La libertad de expresión es un derecho fundamental garantizado por el artículo 20 de la Constitución, aunque en demasiadas ocasiones denostado, atacado y cuestionado por el poder político de turno. Cuando hablamos de un Gobierno con cinco ministros de inspiración o/y credo comunista, la cosa se complica. Empero, a fuer de ser sincero, raro es el poderoso que una vez situado en la cima haga verdad la frase de Voltaire: «No estoy de acuerdo con lo que dices, pero defenderé con mi vida tu derecho a expresarlo». Más bien al contrario, el anatema, la represalia y el ahora te vas a enterar de quién soy yo, son cánceres para las libertades que suelen fluir con pasmosa naturalidad desde el caudillo zaherido por el verbo hecho opinión. El César endiosado siempre se rodea de circunflejos asesores, entregados en la modulación del acento a la hora de regalar el oído de su señorito. Es la parte oscura de la democracia, que adquiere dimensiones tenebrosas cuando entra en juego la supervivencia del gran jefe.
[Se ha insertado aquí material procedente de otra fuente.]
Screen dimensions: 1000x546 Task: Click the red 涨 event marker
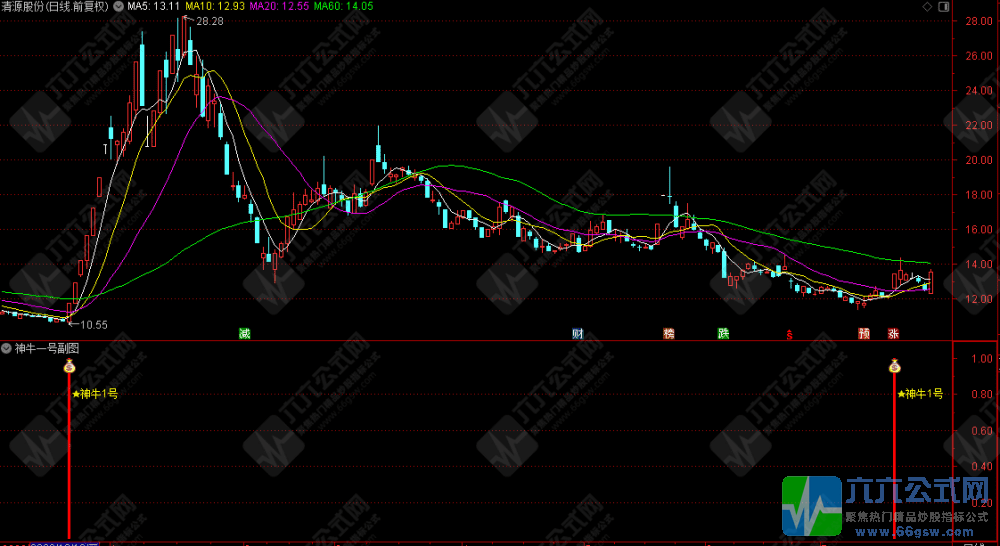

En Moncloa las intrigas han ido aflorando desde los tiempos de Adolfo Suárez, el falangista que junto a Juan Carlos I hizo posible la Transición trayendo a Carrillo y legalizando el PCE a modo de aperitivo. La política nunca deja de sorprender por la mala leche y el desprecio de valores tales como la lealtad. Que se lo pregunten a Ábalos, ex mano derecha de Pedro Sánchez, o a Carmen Calvo que llevaba el sanchismo como Santa Teresa llevó el catolicismo: «vivo sin vivir en mí». Aseguran veteranos del periodismo, de los que ya van quedando pocos, que los inquilinos del complejo presidencial acaban siendo víctimas de una especie de virus del poder que termina por trastocar las neuronas. Según César Antonio Molina, exministro socialista, la neurosis monclovita que deriva en endiosamiento nunca había alcanzado cotas tan altas en tan poco tiempo, zarandeando la estabilidad del sistema de libertades ejemplarmente logrado tras la muerte del dictador Franco. Escribe Molina: «El desmantelamiento que se está llevando a cabo, y nada sibilinamente, de nuestras instituciones democráticas que tanto costó levantar, nos muestra que Sánchez ya no tiene confianza en ellas porque son un lastre para lo que él considera que es fundamental: sus propias convicciones». Molina fue titular de Cultura con Zapatero.

Mientras asistimos al intento de desguace del régimen del 78, el periodo de mayores libertades y prosperidad que jamás ha conocido el Reino de España, el poder que lleva el timón de la nación, apoyado por señaleros y contramaestres de toda índole (comunistas añorantes de Cuba y Venezuela, independentistas enemigos de la unidad nacional y representantes de lo que fue el pistolerismo de ETA), las baterías abren fuego en la caza del periodista. El último en caer ha sido Antonio Caño, tras cuarenta años en la plantilla de El País, sus artículos disgustaban al sanchismo. Resulta que la impronta de Pablo Iglesias, ahora en labores de periodista estrella con su amigo el multimillonario Roures, sigue latente en el Consejo de Ministros. El pasado mes de febrero, en el Congreso Iglesias arremetió contra los medios acusándolos de marcar la agenda y constituir un contrapoder ante la acción del Ejecutivo «sin poseer legitimidad para ello». El fundador de Podemos llegó a proponer la «implantación de un control democrático», vamos de censura, y promover el fomento de una prensa estatal en detrimento de la privada. Periodistas de prestigio, dígase Carlos Herrera, Vicente Vallés, Raúl del Pozo, Ana Rosa Quintana, Jorge Bustos, vienen sintiendo en el cogote el denso aliento del poder. Sería una lástima que ellos fuesen los últimos mohicanos de la libertad de expresión. Recordar a George Washington resulta oportuno: «Si nos quitan la libertad de expresión nos quedamos mudos y silenciosos y nos pueden guiar como ovejas al matadero». Estemos alerta.